Guest andmik Posted September 24, 2008 Posted September 24, 2008 Former participant in a P/S Only Plan (10 years ago it was only a P/S Plan, now it is a 401(K) Plan as well) was 0% vested in his P/S account balance when he terminated. Entire account balance was forfeited per document at the time of termination. Now the participant has been rehired 10 years after original termination. Per document it seems that the 0% vesting along with having been gone for more than 5 years (5 consecutive breaks-in-service) creates a situation where former participant is treated as a new employee and must serve the eligibility period all over again. Vesting seems to be the issue that needs some feedback. The 10 year gap period clearly restricts the use of post-break service from being credited to pre-break service, but as we read the document it appears that there is nothing that prevents the pre-break service (two vesting years of service) from being included in post-break vesting calculation going forward. Thus, he will begin with vesting service of 2 years and move forward upon rehire. With regard to the pre-break vesting service crediting, does this sound like a likely treatment given the fact pattern above? Thank you for any feedback and insight.
JanetM Posted September 24, 2008 Posted September 24, 2008 This will only work if you record keeping system can handle all the different dates and such. Most systems will take difference in DOH and todays date or DOT to calc eligibility and vesting. You can't use ODOH or you will give credit for prebreak and break. I recommend fixing the document to prevent the pre break being added to post break for vesting. JanetM CPA, MBA
ERISAnut Posted September 24, 2008 Posted September 24, 2008 This needs to be broken down into two distinct issues: 1) Rules of parity for zero vested participants. You lose everything. All service (both vesting years and eligibility) if the document applies such rules. 2) Everything else. Say you were 20 vested when you terminated. Then, you lose your forfeiture after 5 consecutive one year breaks, but you never lose the vesting percentage since you were not zero vested. Even though you do not get a redeposit after 10 years, you are still 20% vested. Notice, this is different from "1" above.
Kevin C Posted September 25, 2008 Posted September 25, 2008 You will have to look to the plan document provisions for your answer.
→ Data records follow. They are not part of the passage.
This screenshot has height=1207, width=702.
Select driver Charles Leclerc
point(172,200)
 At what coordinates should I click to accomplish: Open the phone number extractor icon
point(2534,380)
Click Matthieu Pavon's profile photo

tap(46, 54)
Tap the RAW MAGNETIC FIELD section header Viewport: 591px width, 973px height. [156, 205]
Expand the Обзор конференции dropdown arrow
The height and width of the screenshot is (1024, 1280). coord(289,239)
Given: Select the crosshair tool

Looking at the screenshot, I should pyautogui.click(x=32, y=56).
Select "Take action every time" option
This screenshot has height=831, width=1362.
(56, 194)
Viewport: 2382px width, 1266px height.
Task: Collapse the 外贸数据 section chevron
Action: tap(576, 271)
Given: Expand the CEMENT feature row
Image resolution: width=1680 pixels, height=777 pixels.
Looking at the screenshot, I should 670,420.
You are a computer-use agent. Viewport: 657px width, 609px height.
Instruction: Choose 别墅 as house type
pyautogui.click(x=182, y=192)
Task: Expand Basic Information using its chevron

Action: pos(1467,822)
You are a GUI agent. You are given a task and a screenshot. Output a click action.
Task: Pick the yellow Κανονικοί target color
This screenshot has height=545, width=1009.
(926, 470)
As noted, the plan could have been written to completely exclude the pre-break service in this situation. But, it was not required to do so. For example, the GUST prototypes we use allow you the option to exclude pre-break service for certain non-vested terms under the rule of parity only for determining vesting of the pre-break balance. But, it requires that all years of service apply to vesting of post-break accruals and all years of service apply for determining eligibility.